BRIEF: In the opinion piece below about Justice Amy Coney Barrett, what do safe haven laws allow parents to do?

PASSAGE:
%%

Opinion

The Only Mother on the Court

With the fate of Roe v. Wade on the line at Wednesday’s oral arguments in Dobbs v. Jackson Women’s Health Organization, all ears were trained on the Supreme Court’s newest justice, Amy Coney Barrett.

People on both sides of the abortion debate wanted to get a sense of how the conservative bloc’s only woman would intervene in one of the most fraught issues facing the court — and American women. Whether fairly or not, Justice Barrett’s gender has always loomed large in speculation about her impact on the court’s abortion jurisprudence. When former President Donald Trump selected Brett Kavanaugh to replace Justice Anthony Kennedy, he reportedly assured confidants that he was holding then-Judge Barrett in reserve in the event he was able to name Justice Ruth Bader Ginsburg’s successor, then the court’s most stalwart defender of abortion rights.

Although conservatives usually denounce identity politics, many nonetheless saw Judge Barrett’s gender as an asset as the court crept steadily to the right — and toward a confrontation with Roe. For instance, in a 2018 op-ed for Bloomberg, the conservative pundit Ramesh Ponnuru urged Judge Barrett’s nomination in large part because if a more conservative Supreme Court overruled Roe v. Wade,“it would be better if it were not done by only male justices, with every female justice in dissent.”

But if conservatives viewed Justice Barrett’s gender as political cover for their decades-long project to dismantle reproductive rights, on Wednesday the justice herself offered a more complicated tableau. Although she did not explicitly invoke her identity as a woman, she seemed to lean into her identity as an adoptive mother — and in fact, the only mother on the court — to question the underpinnings of Roe.

When the court reaffirmed Roe in Planned Parenthood v. Casey in 1992, the justices tethered the right to choose to the recognition that “motherhood has a dramatic impact on a woman’s educational prospects, employment opportunities, and self-determination.” In a colloquy with Julie Rikelman, who argued for the Mississippi abortion clinic in Wednesday’s arguments, Justice Barrett suggested that the advent of safe haven laws, which allow parents to relinquish newborns for adoption by leaving them at hospitals or police stations, relieved women of the burdens of “forced motherhood” that impeded their professional and educational ambitions. It was a startling exchange — one that suggested that anti-abortion laws raise few constitutional issues in a world where adoption is available to those who wish to avoid parenthood.

Justice Barrett, more than any other member of the court, is in an optimal position to assess the burdens of motherhood and their impact on career ambitions. She is, after all, the mother of seven children and has successfully combined work and family — a point that senators on both sides of the aisle reiterated during her confirmation hearings. In a Rose Garden ceremony for then-Judge Barrett, President Trump introduced his nominee as “a profoundly devoted mother” who would be the first mother of school-age children to serve on the court.

Justice Barrett’s performance at Wednesday’s oral arguments highlighted how her identity as a mother might inform her jurisprudence. In the event that Roe survives this clash with the court, there are plenty of other cases coming down the pike that will allow the court to reconsider this embattled precedent. Percolating in the lower federal courts are challenges to so-called reason bans that prohibit abortion if undertaken for purposes of sex selection or race selection, or because of the detection or diagnosis of a fetal anomaly.

%%

COLLECTED MATERIAL:
%%

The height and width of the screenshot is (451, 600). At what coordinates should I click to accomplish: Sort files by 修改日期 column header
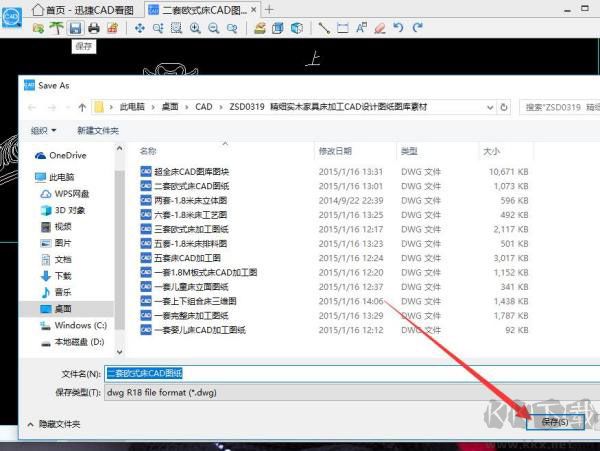[x=337, y=151]
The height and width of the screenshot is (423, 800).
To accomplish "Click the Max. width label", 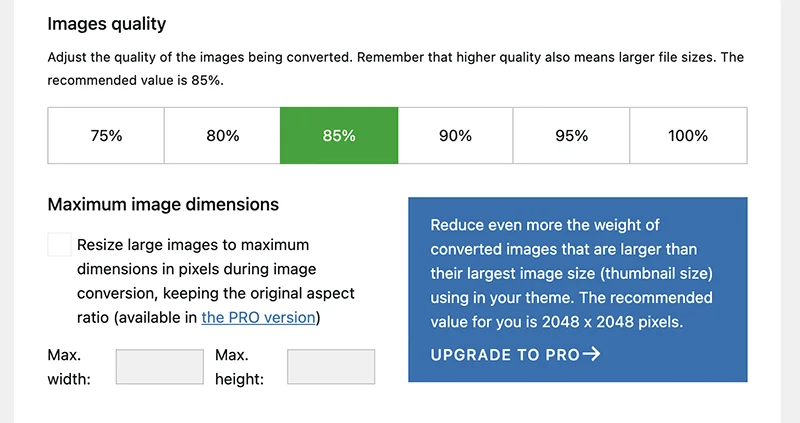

%%

RESPONSE AREA: They allow parents to give up newborns for adoption by leaving them at hospitals or police stations.